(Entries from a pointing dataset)
=-=-=

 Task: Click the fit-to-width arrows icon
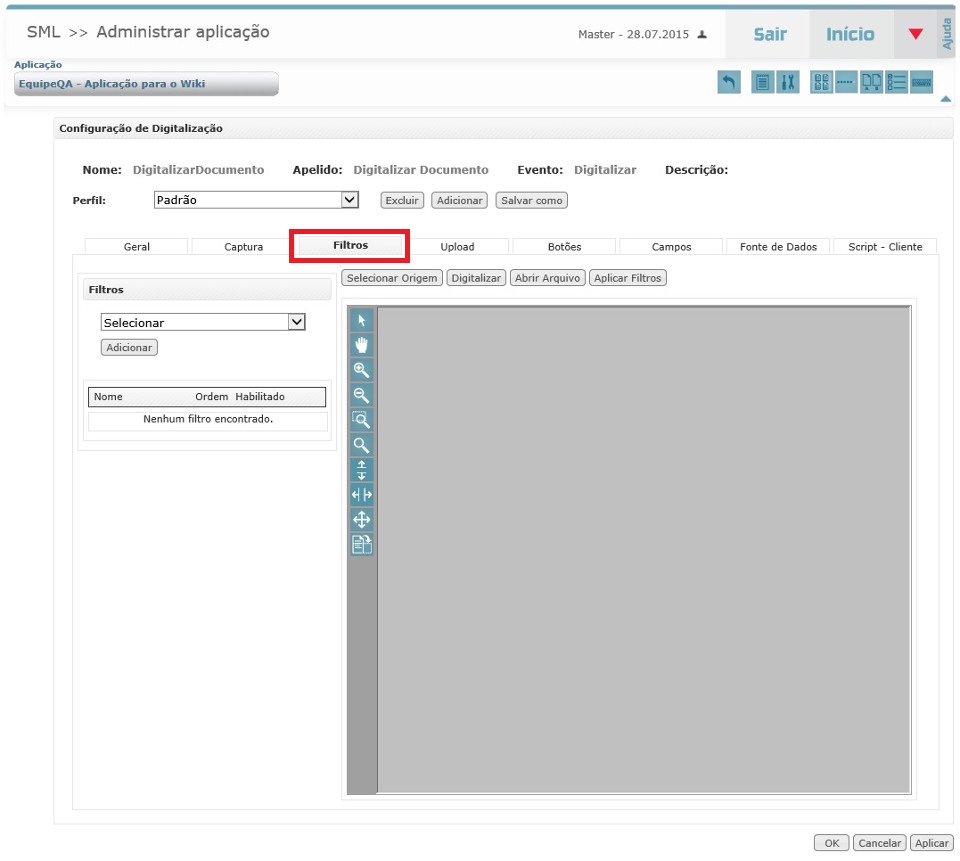coord(361,495)
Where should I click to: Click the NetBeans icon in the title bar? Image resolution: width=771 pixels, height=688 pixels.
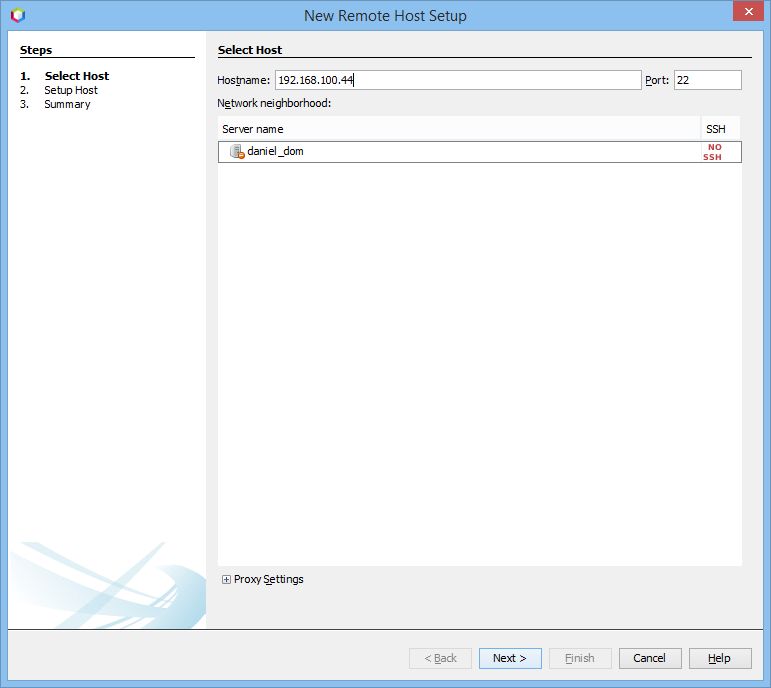click(17, 15)
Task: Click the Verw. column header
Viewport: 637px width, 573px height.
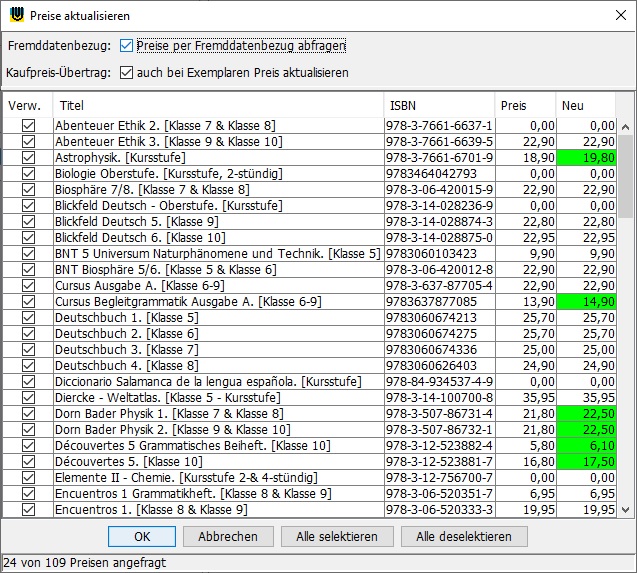Action: pos(26,105)
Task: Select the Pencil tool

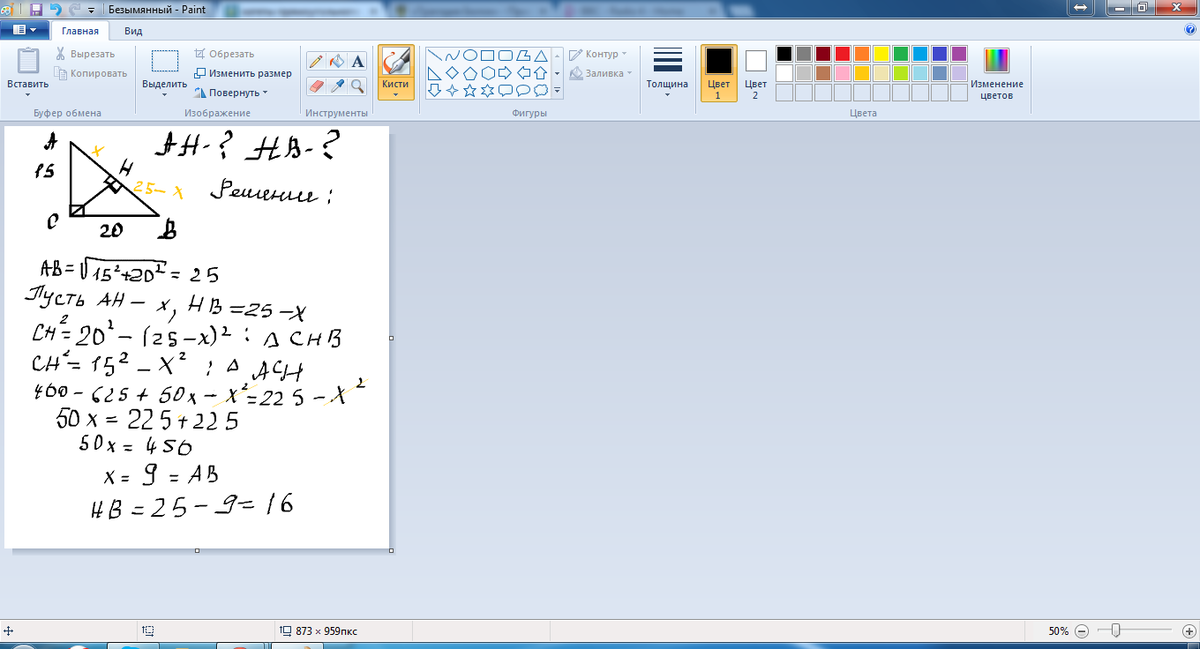Action: coord(316,61)
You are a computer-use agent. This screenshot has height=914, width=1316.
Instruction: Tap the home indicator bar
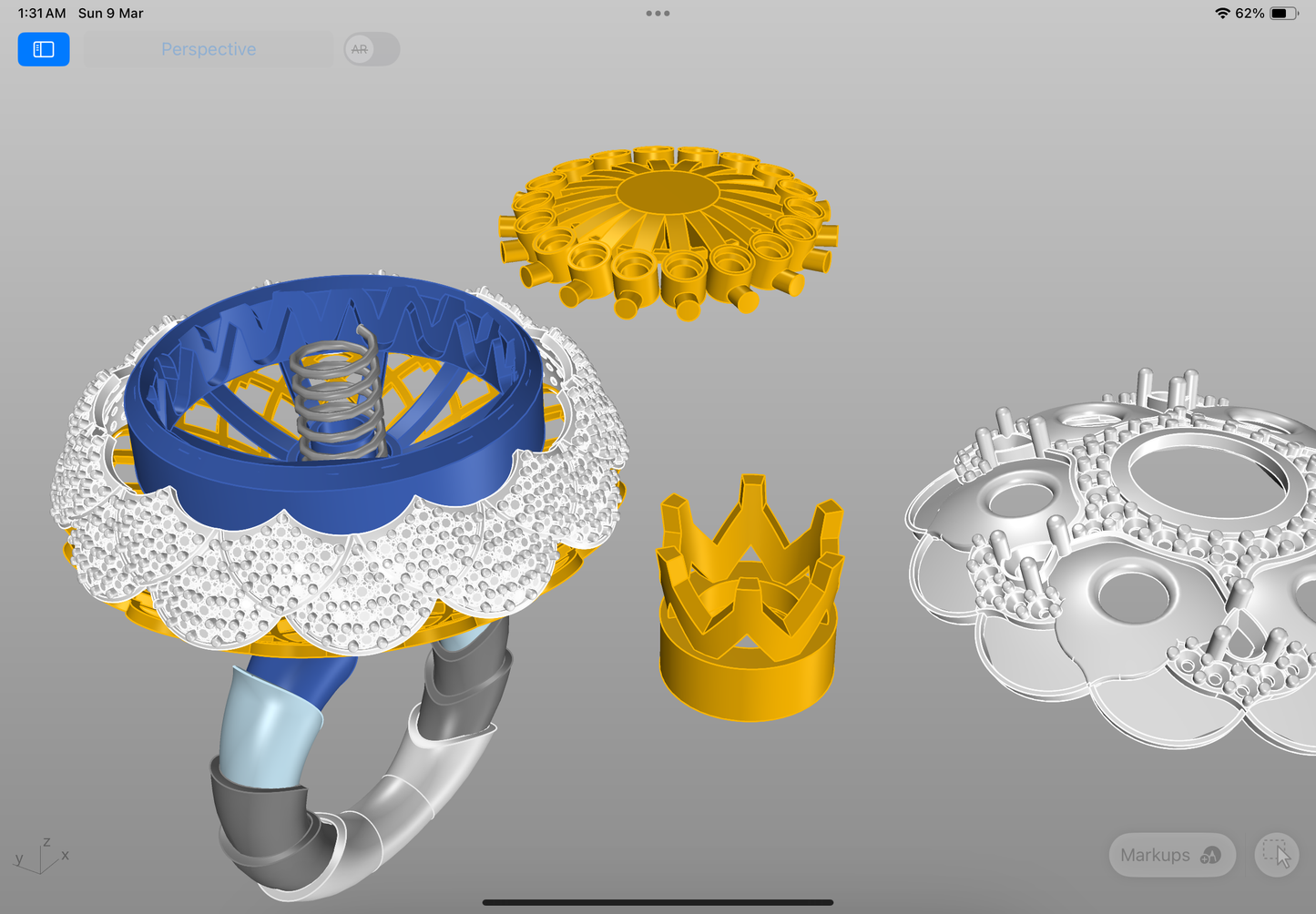tap(658, 902)
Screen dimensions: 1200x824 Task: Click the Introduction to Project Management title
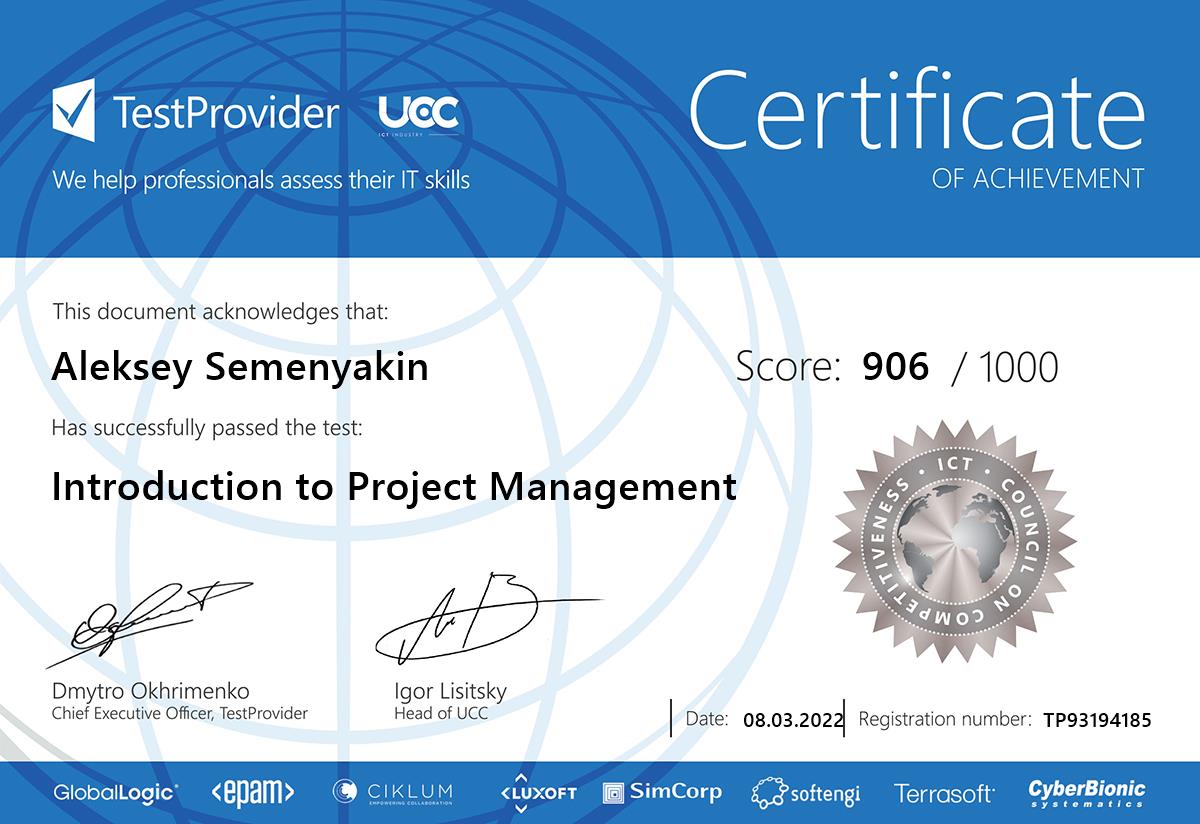[x=394, y=488]
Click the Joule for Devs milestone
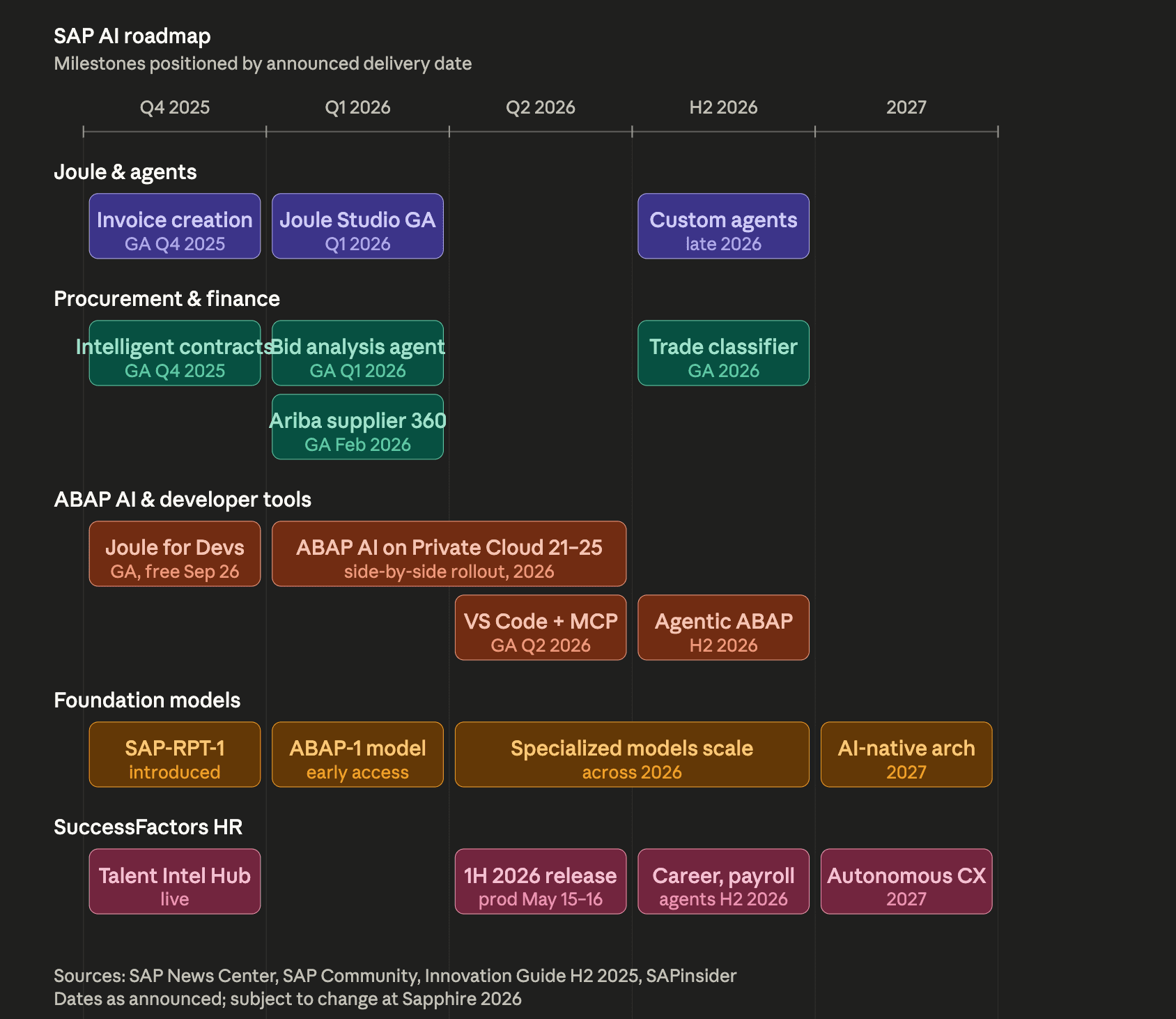 pyautogui.click(x=174, y=553)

=-=-=

■ WHAT TO WORK ON
Can you write out the entries verbatim, starting at the line that contains "You are a computer-use" and stopping after the last entry, with the pictures left out?

■ WRITTEN RESPONSE
You are a computer-use agent. This screenshot has height=914, width=1316.
Instruction: Tap the home indicator bar
tap(658, 902)
Screen dimensions: 1200x824 Task: Click the Introduction to Project Management title
[x=394, y=488]
Click the Joule for Devs milestone
 pyautogui.click(x=174, y=553)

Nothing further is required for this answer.